More on the decline of Talking Points Memo -- main page blogger David Kurtz approvingly quotes reader "RB" saying the following:
Why doesn’t a progressive with an audience say something to the effect "This is who and what the once proud and honorable Republican Party has turned itself into. It is a party of hate, intolerance, incompetence, greed, treason, fanatical, hostile to science and reality, and totally corrupt. They have no honor and no shame. They're fascists and a cancer on our great nation, plain and simple and this is just another example of that."
Kurtz endorses the sentiment, with only the mildest parenthetical disclaimers about blanket accusations that the GOP is a party of "treason" and "fascists":
Around here we focus on showing it rather than just saying it. But with Coulter and her ilk, it's probably necessary to just say it from time to time. So, yeah, what RB says pretty much covers it. (Treason is not a charge to throw around lightly, so I'll hedge on that; and we probably flatter ourselves by saying the GOP is fascist, although I agree its fascist tendencies are alarming.)
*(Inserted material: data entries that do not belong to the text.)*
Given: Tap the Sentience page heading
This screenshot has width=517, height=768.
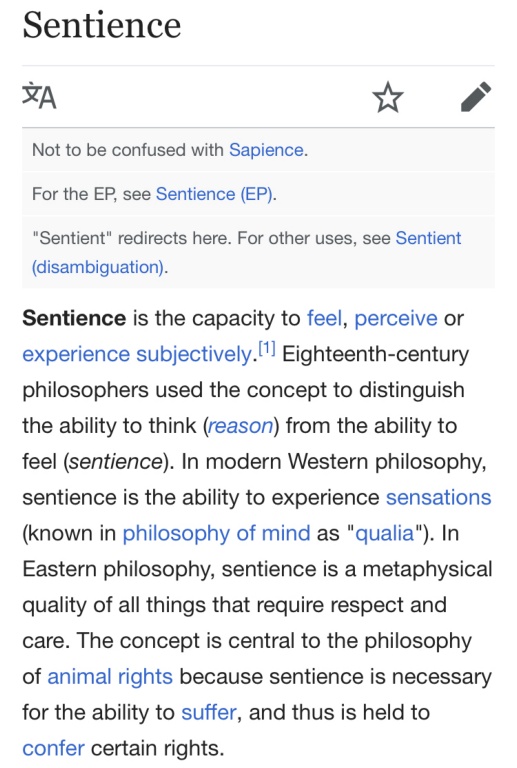Looking at the screenshot, I should [102, 25].
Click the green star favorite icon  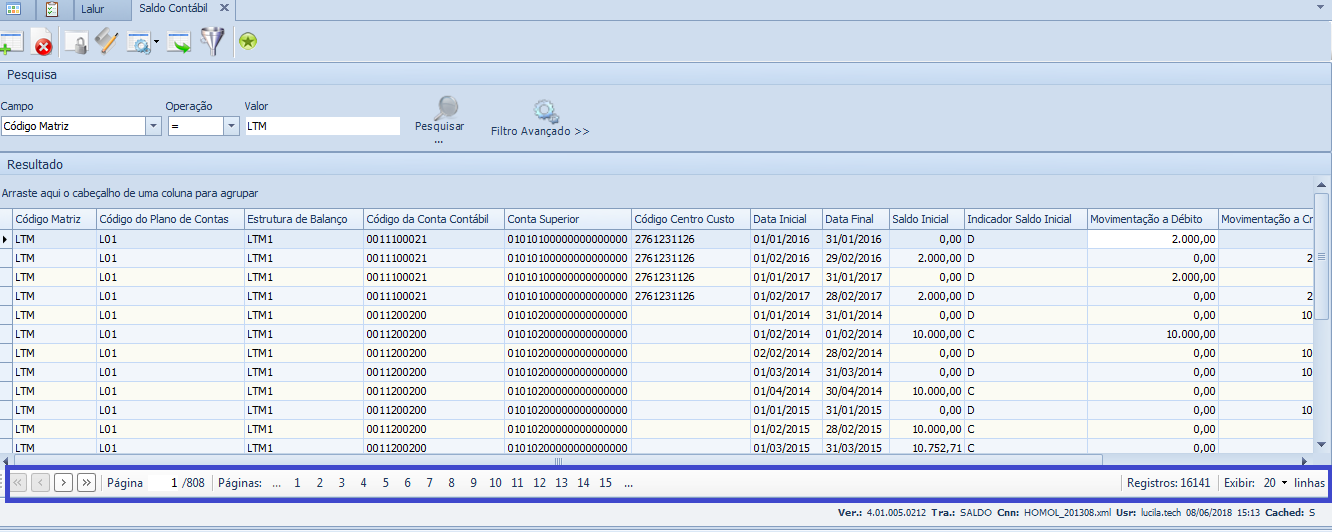(x=248, y=41)
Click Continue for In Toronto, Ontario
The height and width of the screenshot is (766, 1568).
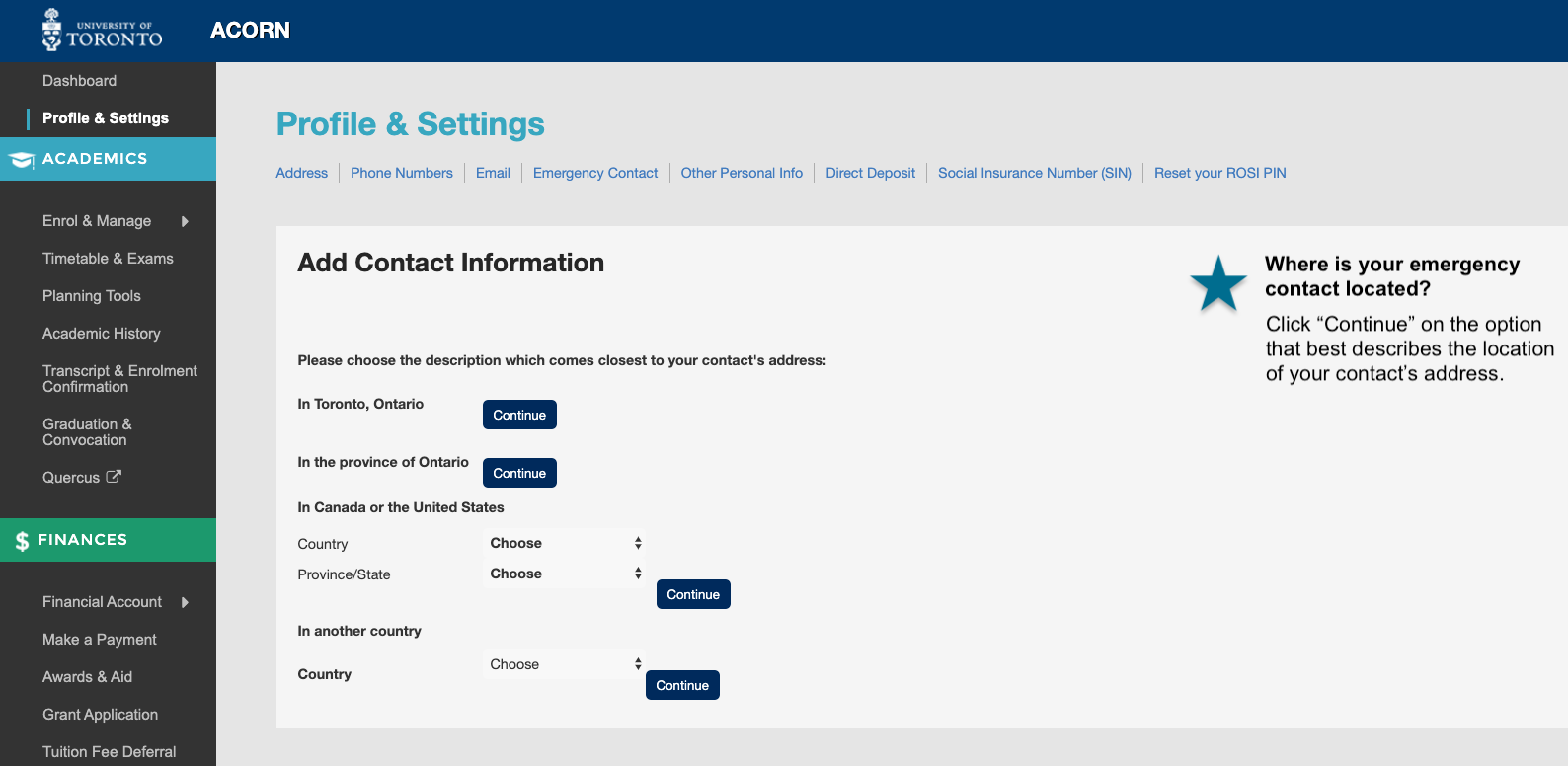(519, 415)
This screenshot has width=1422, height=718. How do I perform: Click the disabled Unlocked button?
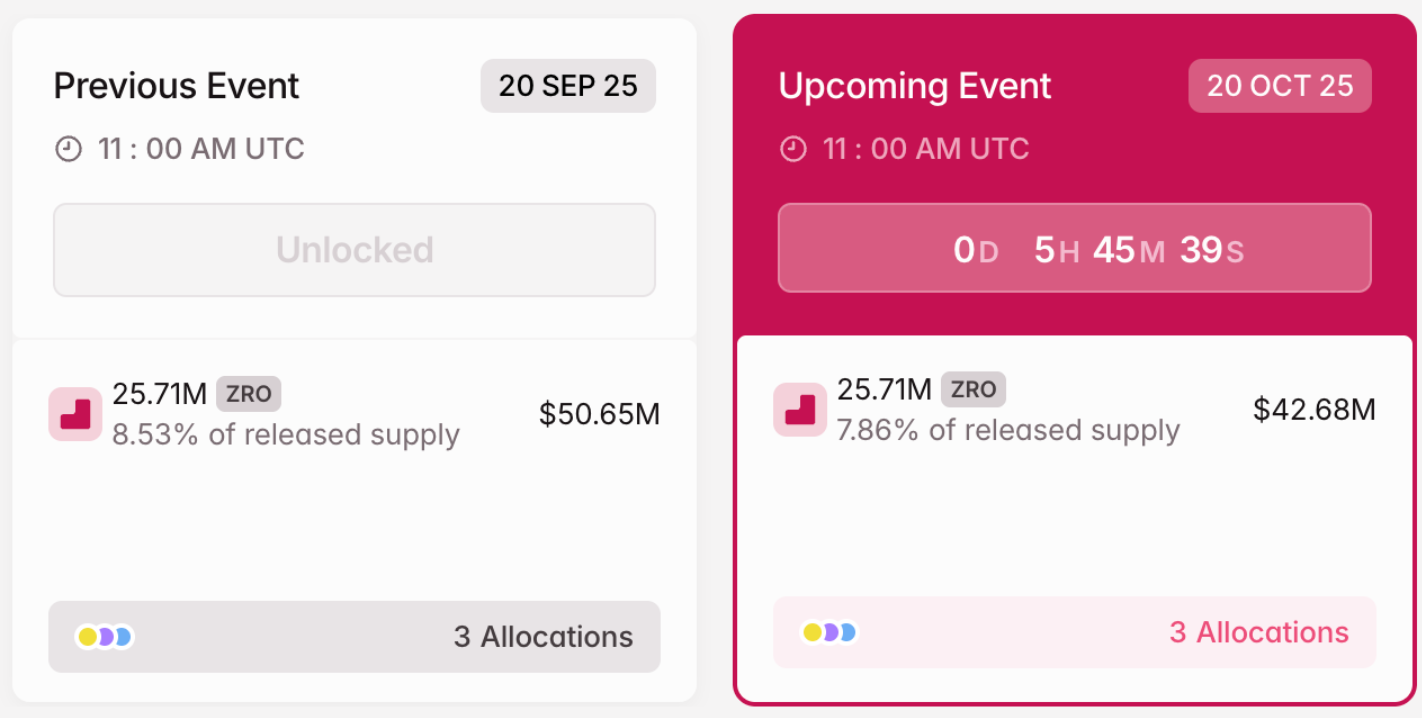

The reason that TPM has become far more strident and one-sided since becoming a large commercial enterprise is left as an exercise for the reader.
It's not clear to what, precisely, you're objecting here. Is it all of the characterizations, or only "fascist"? It's hardly news that the Bush Administration has authoritarian impulses, promotes extreme nationalism, and was (at one time) constructing a fairly cult-like following of the President among hardcore Southern Evangelical Republicans. That gets you to the right neighborhood, if not to "fascism" itself.
Posted by: SomeCallMeTim | March 05, 2007 at 09:34 AM
If it were possible to use the term fascism in a definitional rather than historical sense in a political debate, you are completely right "SomeCallMeTim" that the current incarnation of the Republican Party does have fascist tendencies.
However, the overblown rhetoric that calls the Republicans a party of "hate, intolerance, incompetence, greed, treason, fanatical, hostile to science and reality, and totally corrupt" is totally overblown, inaccurate and unhelpful. (Though that description could be accurately and profitably applied to certain members of the party.)
I equate this to the anti-drug advertising. So drugs are bad, m'kay. Many of them are really, really bad for you. As many Republican policies would be and have been bad for the country and the world. But there is also a time and place for the usage of legal and illegal drugs as there are times and places for market-based economic reforms, international armed conflict and so on.
Having a policy of insane hyperbolic take-downs of all Republicans blinds us to the time when they have useful things to share. But it also sets the rest of the country who aren't vicious partisans (such as yourself?) to get exposed to some Republican thoughts(/drugs) realize they aren't all that bad and then think that all of the other warnings that they received about them must have been bunk too.
It has been said elsewhere, but this dynamic is probably going to work greatly in favor of Hillary Clinton. Republicans have been so willfully hyperbolic in casting her as the Demon Queen of Hell that once people get to realize that she isn't said Demon Queen, they might take quite a shine to her.
Posted by: Micah Weinberg | March 05, 2007 at 10:23 AM
Eh, I sort of read that the opposite way, that they were unwilling to be as fiery as the readers demand. But that's just my interpretation.
Posted by: Xanthippas | March 05, 2007 at 03:54 PM
When was the last time the Republicans had a good idea to share?
Not snarking--seriously.
The terms used to discribe the current state of the party are, sadly, accurate. Years ago Republicans were just the party of people who only cared about their tax rate, but now the party is controlled at the top by robber barons and at the bottom by relgious extremists. The only normal people left in the party are the ones who aren't paying any attention.